The best way to test something like this is using dependency injection for DirectorySearcher, and then using a mock in your unit test.

It looks like there is an IDirectorySearcher interface, although I don't know if DirectorySearcher implements it. In any event, and this might be more than your asking for, here's what I'd recommend:

  • Keep your controllers lightweight. Right now, you have a ton of non-reusable business logic in your action. You're trapping COM exceptions, and your controllers 'know' about low level AD workings. Instead, I'd write a wrapper to handle this, and throw a generic exception. You avoid a lot of duplicate code (the extra throw for both exceptions), and if you change how you work with AD, you can do it in a single place.

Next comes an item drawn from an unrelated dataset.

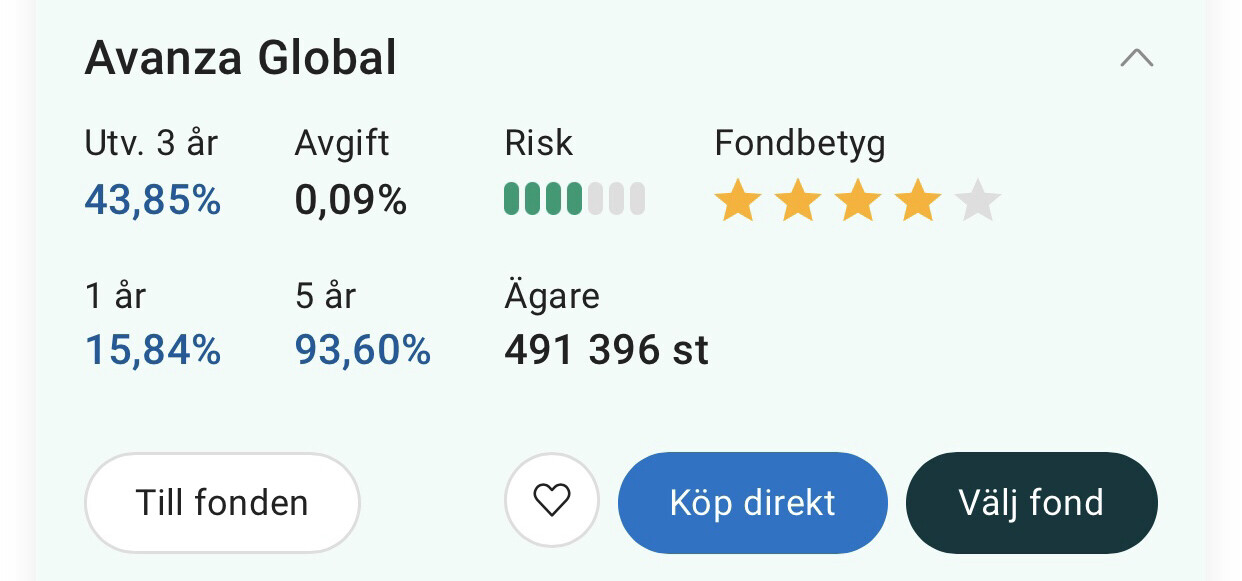Open fund page via Till fonden
This screenshot has height=581, width=1242.
pos(222,502)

  • Inject the wrapper into your controller. This will let you mock the service, so you can test all the different paths through your action.

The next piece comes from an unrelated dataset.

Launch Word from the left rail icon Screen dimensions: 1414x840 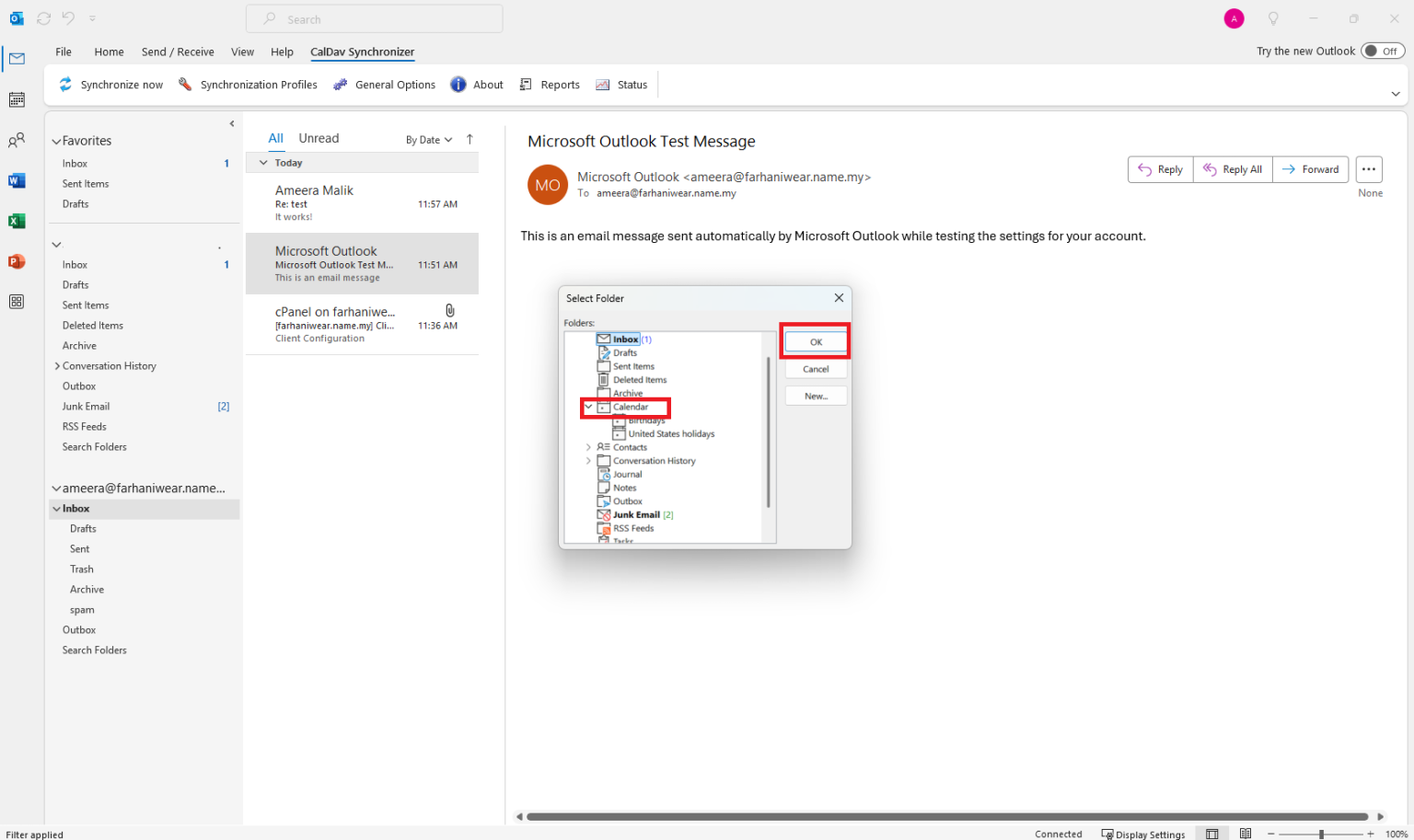pyautogui.click(x=17, y=180)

With your controller rewritten:

public class UsersController : ApiController
{
    private IDirectorySearcher _searcher;

    public UsersController(IDirectorySearcher searcher)
    {
        _searcher = searcher;
    }

    // GET api/users/?username=admin
    public SearchResult Get([FromUri]string userName)
    {
        try
        {
            return _searcher.FindSAMAccountName(userName);
        }

        catch (ADException ex)
        {
            var response = new HttpResponseMessage(HttpStatusCode.NotFound)
            {
                Content = ex.Content,
                ReasonPhrase = ex.Reason
            };

            throw new HttpResponseException(response);
        }
    }
}

And then your unit test (in this case, I'm using moq as my mocking library):

    [TestMethod]
    [ExpectedException(typeof(HttpResponseException))]
    public void AD_User_Not_Found_Exception()
    {
        var searcher = new Mock<IDirectorySearcher>();

        searcher.Setup(x => x.FindSAMAccountName(It.IsAny<string>()).Throws(new ADException());

        var controller = new UsersController(searcher.Object);

        try
        {
            SearchResult searchResult = controller.Get("doesn't matter. any argument throws");
        }
        catch (HttpResponseException ex)
        {
            // assert
            Assert.AreEqual(HttpStatusCode.NotFound, ex.Response.StatusCode);
            throw;
        }
    }

The beauty of using a mock is that for each unit test, you can change the Setup() call to return whatever you want. It can return a SearchResult, or throw an exception, or do nothing at all. You can even use

searcher.Verify(x => x.FindSAMAccountName(It.IsAny<string>()), Times.Once())

to verify the call happened exactly 1 time (or none, or whatever).

This might be more than you asked for though, but in general, the less complex each layer, the easier each layer is to unit test.